Ama con riserva 

Fidati con prudenza

Ascolta la pelle

Questa foto fa parte di alcuni scatti di Mara Zamuner per un suo progetto che non ha ancora un nome perché è ancora in corso. La cosa certa è che ha a che fare con la pelle, con le tracce della pelle, quelle cicatrici che segnano prima l’anima e poi l’epidermide. L’altra cosa certa è che ci siamo confrontate spesso sul dolore e sull’amore. 

La vitiligine, che disegna a suo gusto forme strane sulla mia pelle, per me non è un dolore ma una forma d’amore disinteressato che, come una mappa, mi indica inconsueti luoghi geografici da scoprire. 

Per esempio, la mia schiena è un arcipelago e io mi muovo lì in mezzo alla ricerca della mia Itaca, come spesso mi ricorda un amato poeta. Questa pelle [che mi è capitata addosso per contenere altro, essenza/anima/natura] è in simbiosi con l’interno più di quanto immaginassi, e col tempo ho compreso che troppo spesso i miei errori sono stati il frutto di una sensazione sottovalutata, di un brivido incompreso.

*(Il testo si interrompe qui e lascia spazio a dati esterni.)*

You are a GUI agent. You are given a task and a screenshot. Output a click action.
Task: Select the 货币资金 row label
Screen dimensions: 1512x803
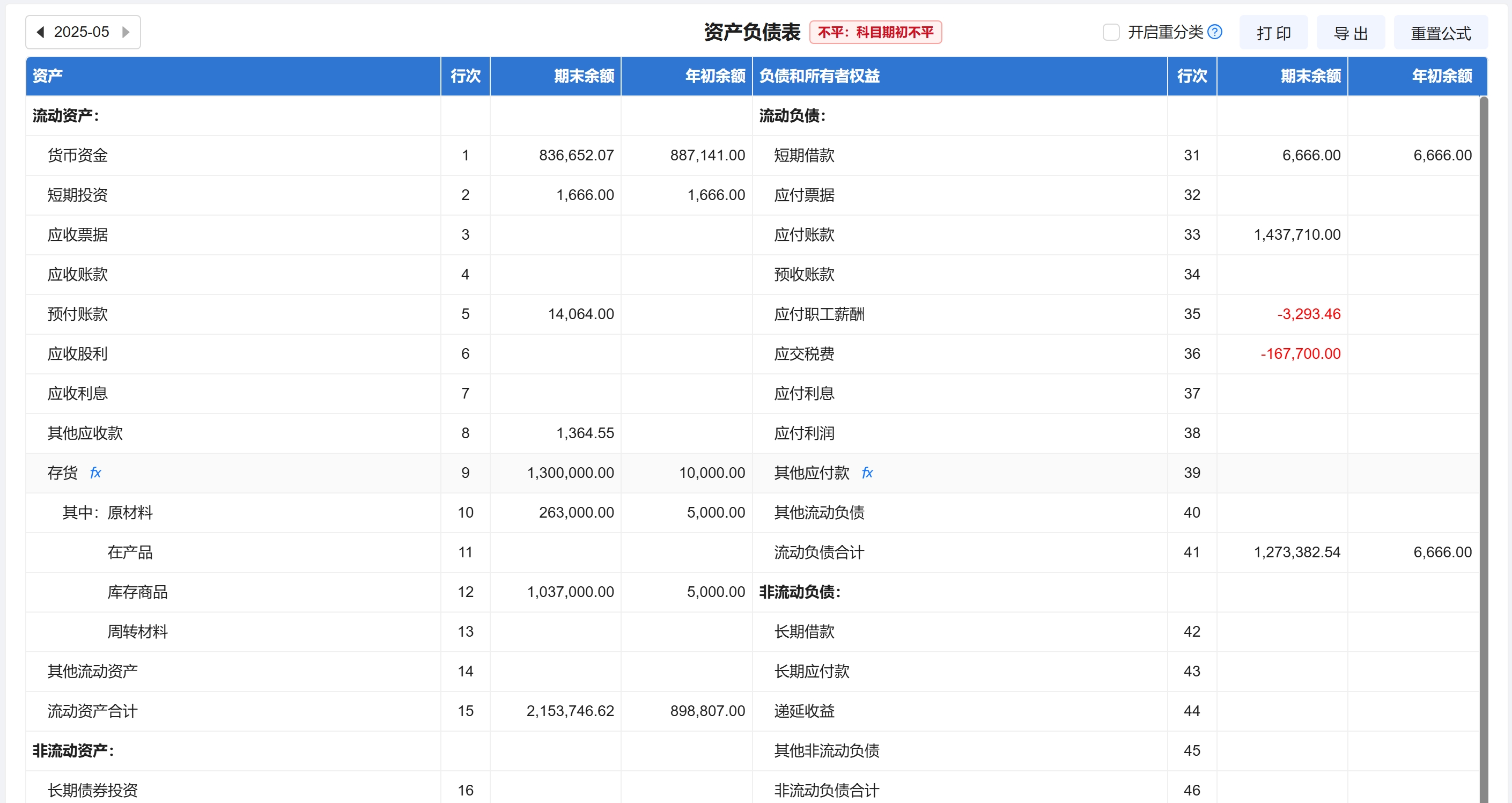(x=77, y=155)
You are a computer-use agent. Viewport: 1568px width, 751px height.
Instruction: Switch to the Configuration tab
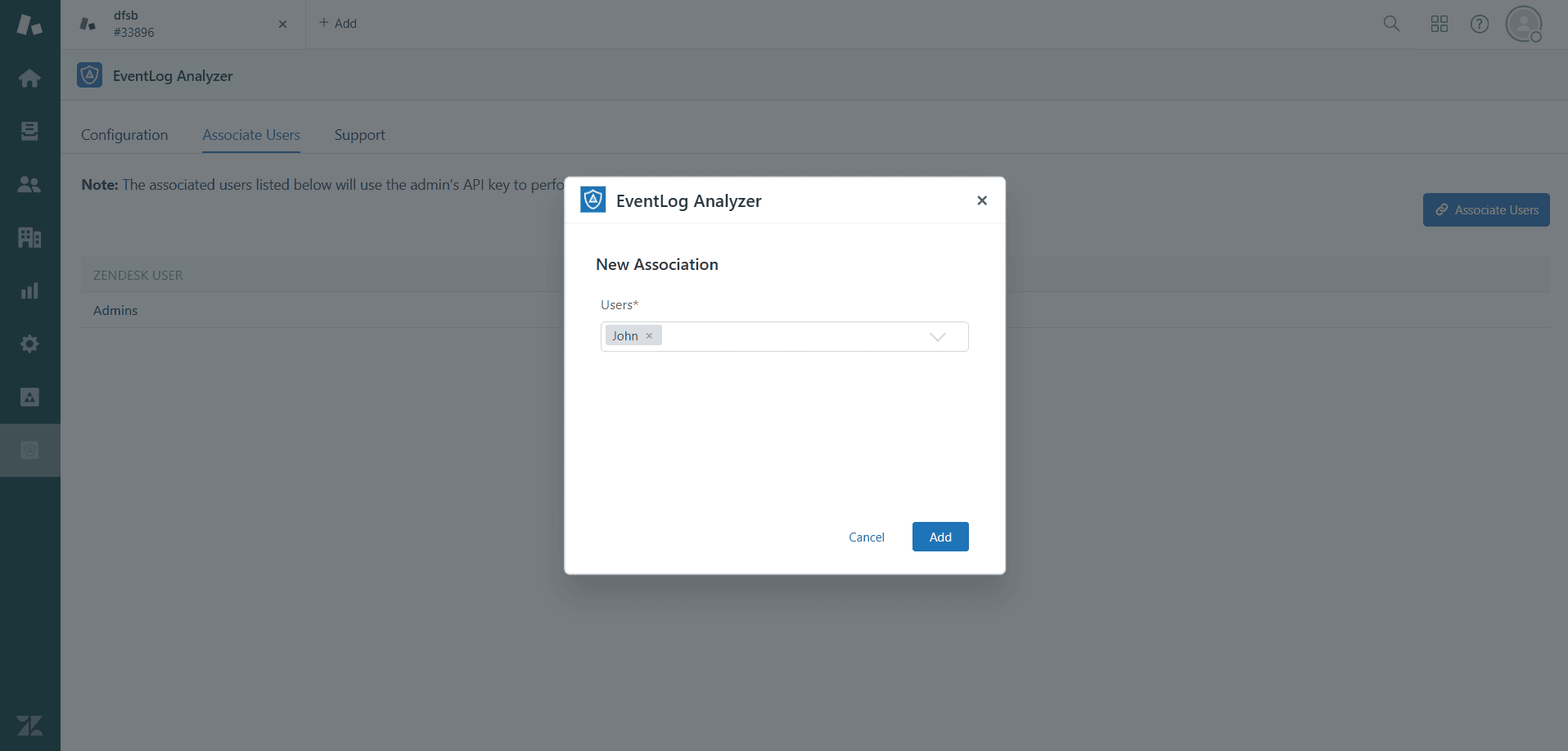124,135
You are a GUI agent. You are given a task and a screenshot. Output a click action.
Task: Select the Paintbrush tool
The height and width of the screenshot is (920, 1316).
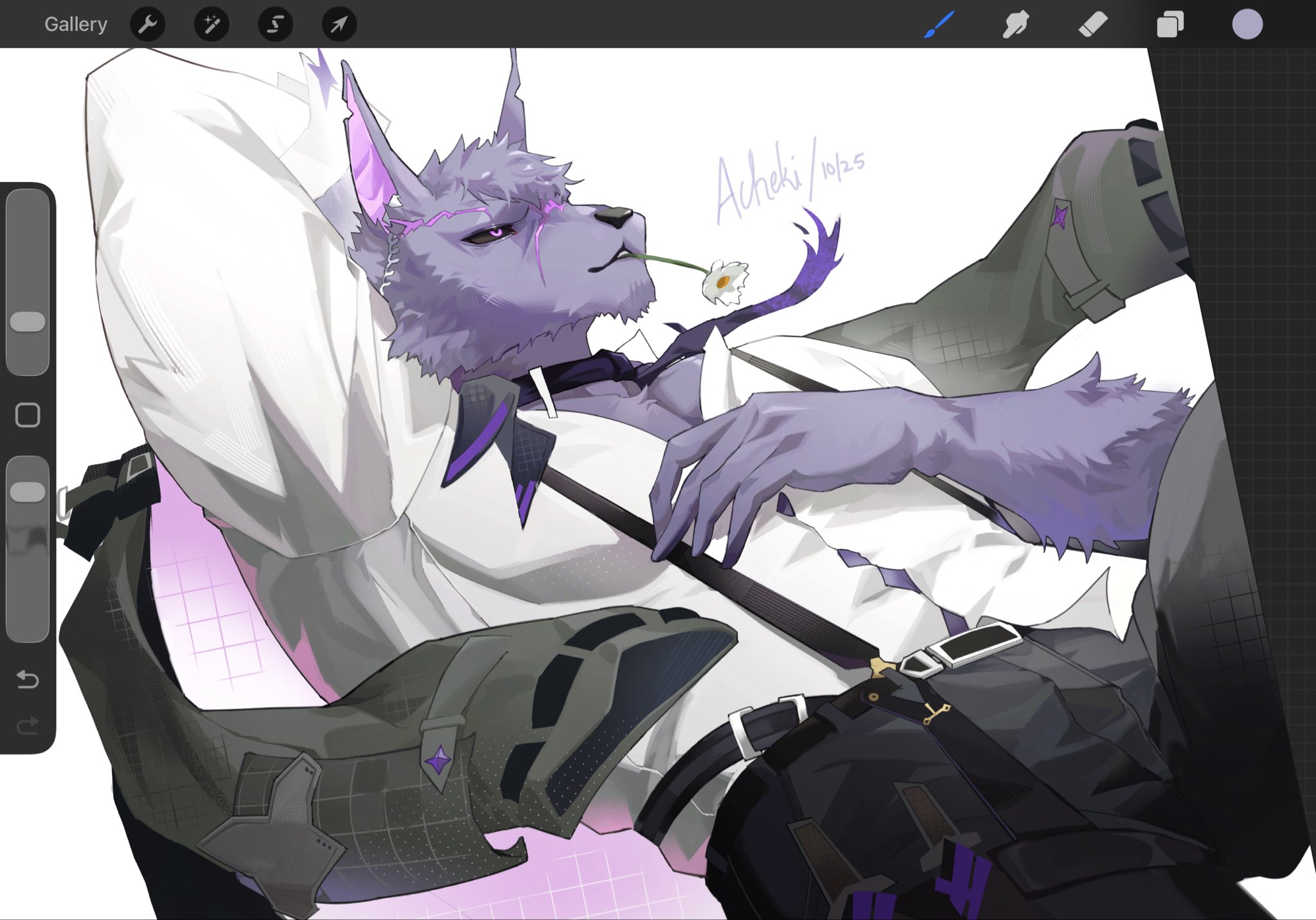click(x=939, y=24)

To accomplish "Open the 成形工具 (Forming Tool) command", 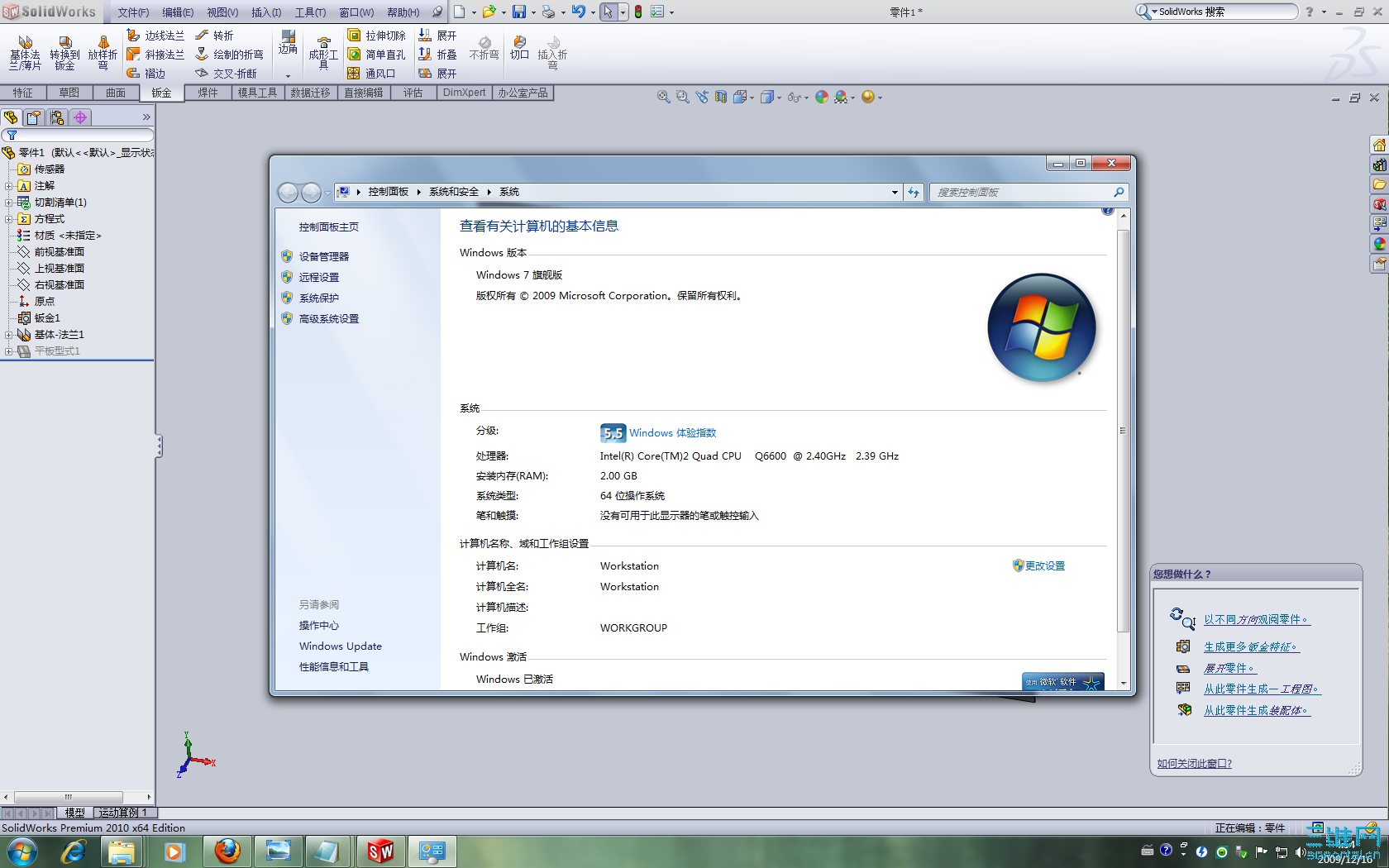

Perché la mente, mente. E noi le diamo troppo potere, ci affidiamo al ragionamento per giustificare situazioni, relazioni, paure. 

La pelle non lo fa. 

La pelle avvisa. 

Vibra davanti all’amore e trema di fronte a ciò che è sbagliato, inadeguato al nostro sentire.

Oggi questa foto si è riaffacciata al cospetto della mia memoria, ho pensato che volesse dirmi qualcosa. Perché, anche se la testa è impegnata nel lavoro [e quanto vale per una donna l’indipendenza economica] e occupata a progettare qualcosa di bello [è fondamentale nutrire la propria essenza] e a fare la spesa, il pensiero non si scolla dai nomi delle vittime di femminicidio, ché quando li leggi, nome e cognome e data di morte, non sono più 105 diventano un milione + una quantità di dolore che non so immaginare. 

Allora riguardo la mia pelle e le chiedo di continuare a stare in contatto con l’esterno, a mandare impulsi, a valutare le sensazioni che la mente non comprende per troppi dati da elaborare. 

Siamo sopraffatti da parole e immagini, sì.

Riusciremo in tale centrifuga di messaggi a decodificare l’sos lanciato dal nostro corpo? Mi auguro di sì.

Ama senza misura.

Fidati.

Ascolta.

Una parte di me continua a sussurrarle.